= Ringkasan Tugas 1 =
Menurut teks tentang umat ulul albab, apa yang dikedepankan oleh umat ulul albab dalam beragama?

= Dokumen Sumber =
Umat Islam harus menjadi umat yang ulul albab. Yang mengedepankan akal sehatnya dalam beragama.
Sehingga tidak gampang diakal-akali oleh siapa pun.
Inilah agama yang terus menerus
memberdayakan umatnya untuk menjadi orang-orang pintar, yang suka bekerja keras
dan bekerja cerdas, penuh keikhlasan dan kesabaran, serta mengorientasikan
hidupnya karena Allah semata.
Dengan cara ini, umat Islam akan
terhindar dari berbagai keburukan, dan bisa mencapai berbagai kebaikan dalam
kehidupannya. Meskipun, secara alamiah, tak jarang keburukan bisa terlihat
lebih mengesankan dan menarik hati.
Tetapi, karena seorang ulul albab adalah seorang pembelajar sejati yang memiliki kualitas
tinggi dalam memahami dan menganalisa masalah, maka insya Allah keputusan-keputusan
selalu dalam koridor petunjuk Allah Sang Maha Berilmu lagi Maha
Bijaksana.

= Petikan Data =
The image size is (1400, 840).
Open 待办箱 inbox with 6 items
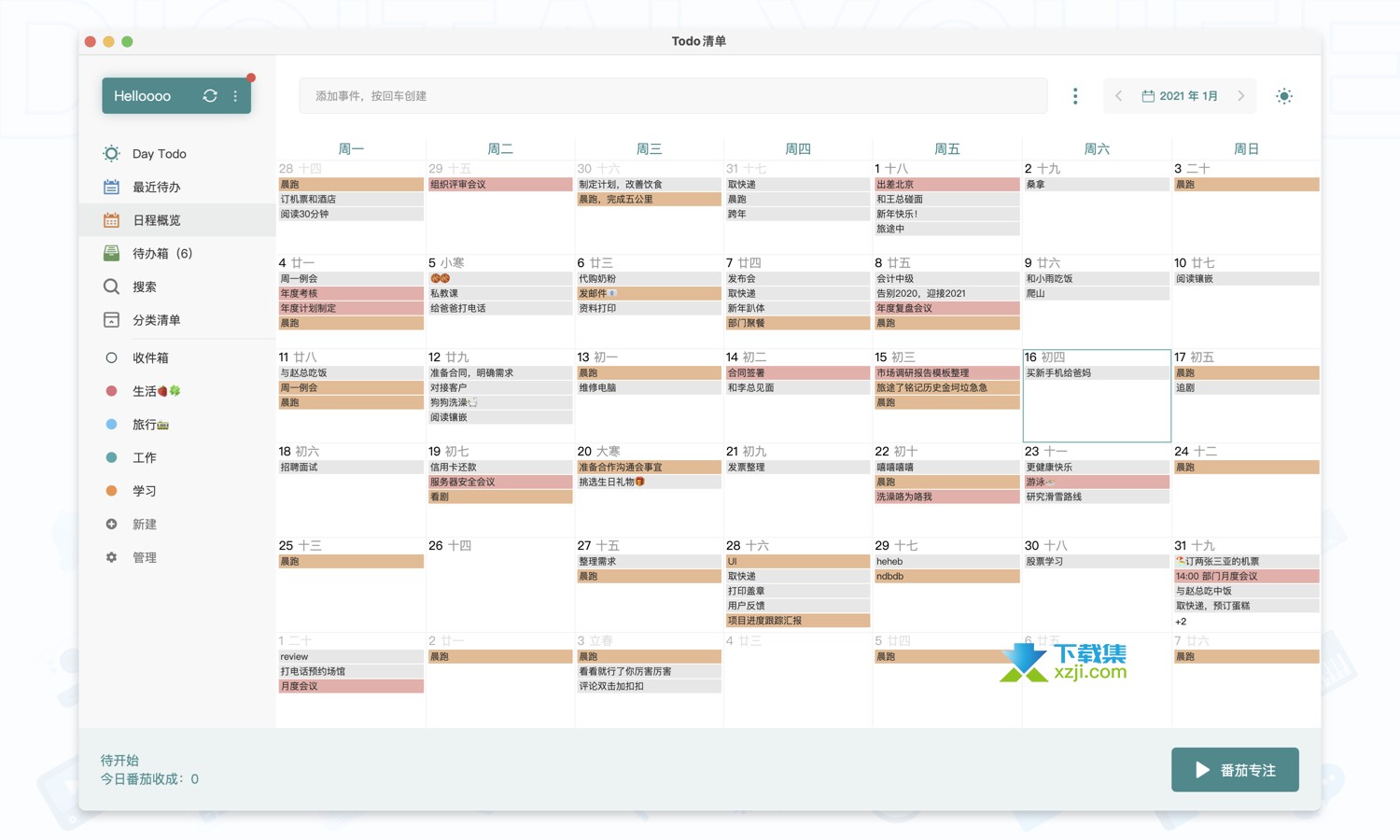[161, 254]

--

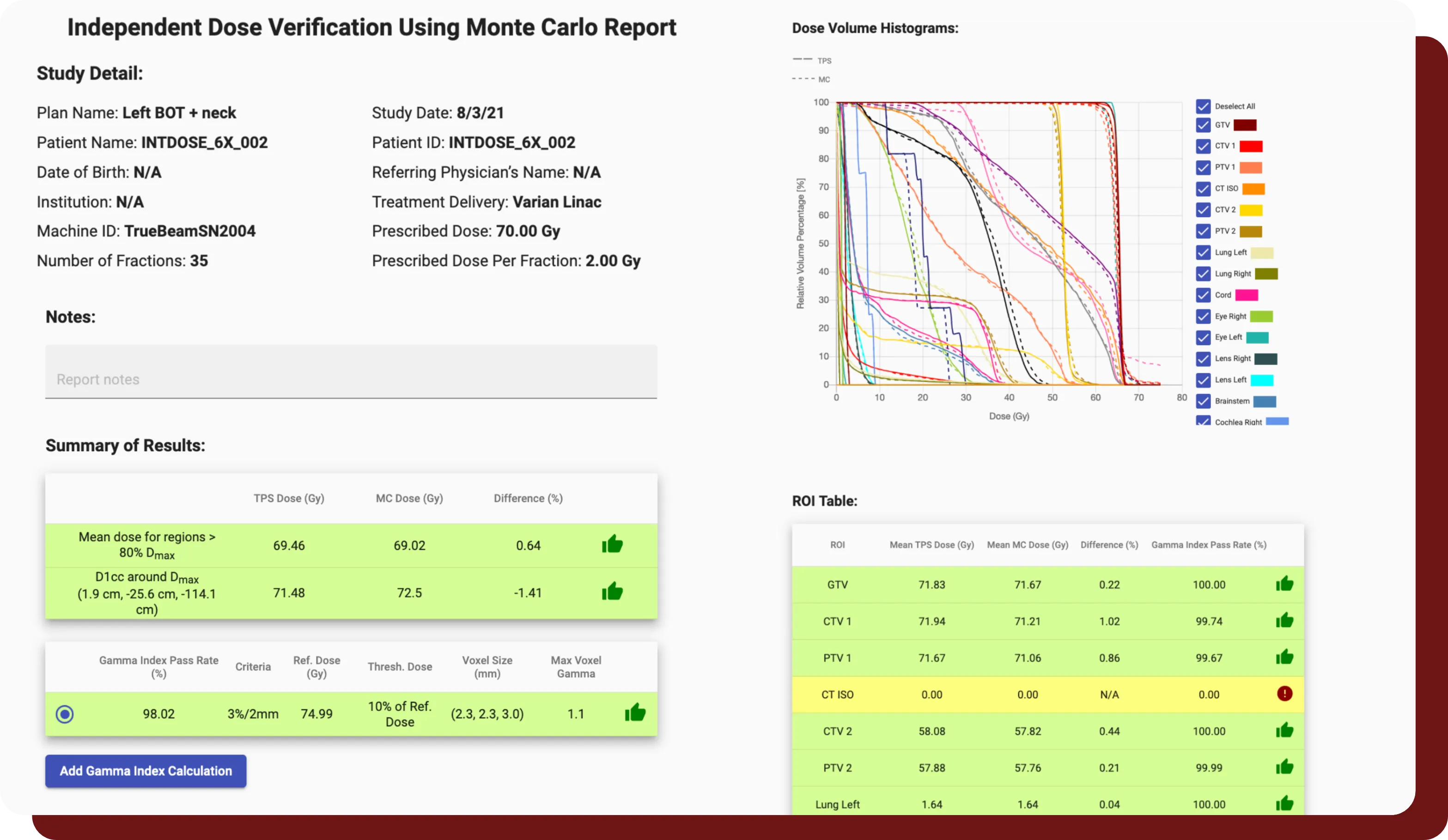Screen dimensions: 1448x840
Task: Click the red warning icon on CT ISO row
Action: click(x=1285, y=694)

= Ringkasan Tugas 2 =
Ketik ulang baris-baris catatan di atas, mulai dari baris yang memuat "Screen dimensions: 1448x840" sampai baris yang memuat "Action: click(x=1285, y=694)", termasuk kedua baris tersebut. Jangan sertakan gambar dalam jawaban.

= Jawaban Tertulis 1 =
Akal sehatnya.

= Jawaban Tertulis 2 =
Screen dimensions: 1448x840
Task: Click the red warning icon on CT ISO row
Action: click(x=1285, y=694)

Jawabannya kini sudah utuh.